Protection for the Roadless Areas.



Picture stolen from here.

Ketchikan, Alaska - Tongass National Forest Supervisor Forrest Cole recently signed the Emerald Bay Record of Decision, approving the harvest of approximately 16 million board feet of timber from 600 acres on the Cleveland Peninsula to provide nearly 90 jobs in Southeast Alaska. The proposed project area is located approximately 40 air miles north of Ketchikan within the Ketchikan-Misty Fiords Ranger District.


The Emerald Bay project includes the construction of approximately 6 miles of new low-impact road within the Cleveland Inventoried Roadless Area.

This, I don't much care for. I am astonished that it is possible for a single person in an un-elected position to have the power to make this sort of decision. How is it possible that a Forest Service Supervisor can single handedly destroy a roadless area, by deciding that it is in the best interest of a balanced forest management plan. Because he never asked me I guess. Once they build the roads -- I guess they can take that area out of the inventoried roadless areas. That should make it a lot easier to run the bulldozers.

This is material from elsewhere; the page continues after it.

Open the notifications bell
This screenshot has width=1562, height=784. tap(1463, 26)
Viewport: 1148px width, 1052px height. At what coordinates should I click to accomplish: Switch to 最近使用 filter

The inventoried roadless areas, for those that don't know, represent the areas determined to be wilderness -- meaning free of evidence of human improvements. These are areas that have been set aside during the Clinton presidency with the intent of conservation, and the policies of the Bush administration and the Forest Service intend to undermine that intent of protection (http://www.lcv.org/president-and-congress/issues/page.jsp?itemID=28176181) despite the desire of the American public to the contrary. This q&a page claims that there are over 50 projects pending in roadless areas in the Tongass NF alone.

This appears to be a better less misguided decision -- with the key point being -- no new roads will be required.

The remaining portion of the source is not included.